Semiquantitative analysis of Th1 and Th2 cytokine expression in CD3+, CD4+, and CD8+ renal-cell-carcinoma-infiltrating lymphocytes.

Abstract

The mRNA expression of Th1 and Th2 cytokines was compared in freshly isolated CD3+ tumor-infiltrating lymphocytes (CD3+ TIL) and in autologous CD3+ peripheral blood lymphocytes (CD3+ PBL) obtained simultaneously from 20 patients with renal cell carcinomas (RCC). In addition cytokine expression was compared in CD4+ TIL and CD8+ TIL from another group of 20 patients with RCC. TIL were isolated from mechanically disaggregated tumor material and PBL from peripheral blood by gradient centrifugation and subsequent selection with anti-CD3, anti-CD4 or anti-CD8 magnetic beads. In these pure lymphocyte preparations the constitutive expression of interleukin-1 (IL-1), IL-2, IL-10, interferon gamma (IFNgamma), and tumor necrosis factor alpha (TNFalpha) was determined by using a polymerase-chain-reaction-assisted mRNA amplification assay.

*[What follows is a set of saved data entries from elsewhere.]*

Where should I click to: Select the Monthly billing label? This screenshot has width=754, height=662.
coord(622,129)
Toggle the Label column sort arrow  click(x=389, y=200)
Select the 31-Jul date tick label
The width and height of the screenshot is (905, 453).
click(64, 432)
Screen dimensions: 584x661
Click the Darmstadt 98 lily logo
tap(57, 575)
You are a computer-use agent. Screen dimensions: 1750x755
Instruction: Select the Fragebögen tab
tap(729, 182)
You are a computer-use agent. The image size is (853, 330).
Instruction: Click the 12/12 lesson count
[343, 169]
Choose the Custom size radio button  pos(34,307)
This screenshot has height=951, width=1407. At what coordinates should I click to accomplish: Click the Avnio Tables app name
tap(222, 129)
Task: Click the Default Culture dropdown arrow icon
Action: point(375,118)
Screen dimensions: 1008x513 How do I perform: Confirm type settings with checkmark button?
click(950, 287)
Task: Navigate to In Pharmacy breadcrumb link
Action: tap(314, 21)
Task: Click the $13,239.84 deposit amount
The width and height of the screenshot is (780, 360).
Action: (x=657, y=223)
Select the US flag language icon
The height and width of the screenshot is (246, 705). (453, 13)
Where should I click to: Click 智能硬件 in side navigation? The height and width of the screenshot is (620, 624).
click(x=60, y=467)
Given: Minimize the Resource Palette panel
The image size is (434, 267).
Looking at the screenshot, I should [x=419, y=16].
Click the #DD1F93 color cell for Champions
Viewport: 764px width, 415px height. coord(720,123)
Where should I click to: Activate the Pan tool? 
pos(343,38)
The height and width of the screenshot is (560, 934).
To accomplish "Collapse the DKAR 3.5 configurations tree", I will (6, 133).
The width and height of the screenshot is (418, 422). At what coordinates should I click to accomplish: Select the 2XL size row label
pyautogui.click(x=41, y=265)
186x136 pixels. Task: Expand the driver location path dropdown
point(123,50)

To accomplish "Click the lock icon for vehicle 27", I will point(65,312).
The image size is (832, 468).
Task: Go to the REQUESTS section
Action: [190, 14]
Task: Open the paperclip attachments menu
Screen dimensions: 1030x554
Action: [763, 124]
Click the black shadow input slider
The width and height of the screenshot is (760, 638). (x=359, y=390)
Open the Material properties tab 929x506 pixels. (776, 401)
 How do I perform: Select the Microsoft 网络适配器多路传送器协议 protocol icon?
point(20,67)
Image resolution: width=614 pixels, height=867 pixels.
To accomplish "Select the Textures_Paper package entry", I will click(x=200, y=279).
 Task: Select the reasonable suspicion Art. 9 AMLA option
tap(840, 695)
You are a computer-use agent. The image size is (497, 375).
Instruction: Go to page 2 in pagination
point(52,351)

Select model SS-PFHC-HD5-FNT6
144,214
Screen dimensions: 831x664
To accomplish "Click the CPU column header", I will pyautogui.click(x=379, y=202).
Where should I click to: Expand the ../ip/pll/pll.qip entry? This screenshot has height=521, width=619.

In the CD3+ TIL, levels of mRNA for IFNgamma, IL-10, IL-1 and TNFalpha were significantly higher than in the autologous CD3+ PBL whereas IL-2 expression was rather low and did not differ in the two populations. Comparison of cytokine mRNA expression in CD4+ TIL and simultaneously obtained CD8+ TIL revealed a significantly higher expression of IFNgamma in the CD8+ cells. These data reflect an in vivo activation of RCC-infiltrating lymphocytes at the mRNA level with respect to the Th1 as well as the Th2 immune response. Th1 activation seems to be most evident in the CD8+ TIL.